Last year, the County Auditor-Controller was directed by the Supervisors to seek the assistance of the International Association of Chiefs of Police and an outside audit firm Bazilio Cobb Associates to conduct an audit of the Sheriff’s Department.

The motion also calls for the Sheriff to continue to work with the CEO in reviewing Department costs, to adhere to the County’s COVID19 hiring freeze (under which the Sheriff’s Department may still hire sworn officers), adhere to a promotional hiring freeze and to reduce the number of Department training academy classes.

“When it comes to fiscal responsibility of taxpayers’ dollars, regardless of whether the Department Head was appointed by the Board of Supervisors or elected by County voters, there is a need for fiscal accountability. This is especially true at this moment given the economic downturn we are experiencing due to the COVID-19 pandemic,” said Los Angeles County Supervisor Hilda L. Solis. “I have a constitutional responsibility to be thoughtful and prudent with taxpayer funds while ensuring LA County continues to provide necessary health and public safety services at a time when families and individuals most need this assistance.”

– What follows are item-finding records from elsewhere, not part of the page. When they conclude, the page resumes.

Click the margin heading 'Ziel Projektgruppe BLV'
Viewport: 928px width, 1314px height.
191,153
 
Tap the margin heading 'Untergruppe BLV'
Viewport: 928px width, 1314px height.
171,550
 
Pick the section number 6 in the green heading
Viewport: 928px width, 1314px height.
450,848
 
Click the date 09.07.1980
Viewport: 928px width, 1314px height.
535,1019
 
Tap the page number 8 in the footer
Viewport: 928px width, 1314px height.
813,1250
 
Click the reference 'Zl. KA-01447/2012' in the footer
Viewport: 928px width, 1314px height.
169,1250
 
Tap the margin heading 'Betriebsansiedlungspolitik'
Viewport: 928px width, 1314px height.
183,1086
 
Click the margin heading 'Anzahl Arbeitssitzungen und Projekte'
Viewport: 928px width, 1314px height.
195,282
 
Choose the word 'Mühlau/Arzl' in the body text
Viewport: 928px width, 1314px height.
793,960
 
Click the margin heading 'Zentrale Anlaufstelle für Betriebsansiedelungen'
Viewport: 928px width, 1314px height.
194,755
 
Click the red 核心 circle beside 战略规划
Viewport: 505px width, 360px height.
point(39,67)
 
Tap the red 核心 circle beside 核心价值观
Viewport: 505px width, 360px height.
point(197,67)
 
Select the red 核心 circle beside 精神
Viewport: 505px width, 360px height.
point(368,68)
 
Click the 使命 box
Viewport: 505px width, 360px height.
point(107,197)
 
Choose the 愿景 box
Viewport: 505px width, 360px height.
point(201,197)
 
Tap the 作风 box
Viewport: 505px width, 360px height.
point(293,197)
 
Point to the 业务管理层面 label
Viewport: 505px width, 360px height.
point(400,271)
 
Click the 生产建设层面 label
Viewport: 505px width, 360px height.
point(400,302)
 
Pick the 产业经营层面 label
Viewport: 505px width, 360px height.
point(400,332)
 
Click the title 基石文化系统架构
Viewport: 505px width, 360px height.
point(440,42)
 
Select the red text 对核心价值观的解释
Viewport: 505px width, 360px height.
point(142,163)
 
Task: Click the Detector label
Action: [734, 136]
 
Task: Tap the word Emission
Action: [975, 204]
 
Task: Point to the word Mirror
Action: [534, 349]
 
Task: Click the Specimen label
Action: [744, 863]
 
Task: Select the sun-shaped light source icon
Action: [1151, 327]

Michael Gennaco, a nationally recognized expert on law enforcement reform and accountability systems who served as Chief Attorney of the Office of Independent Review for LA County, said, “Every law enforcement agency in the country is expected to live within its means. Right now, fiscal responsibility has never been more important because County leaders must plan for the long-term health of the County and our community in the wake of the dramatic economic downturn caused by COVID19.”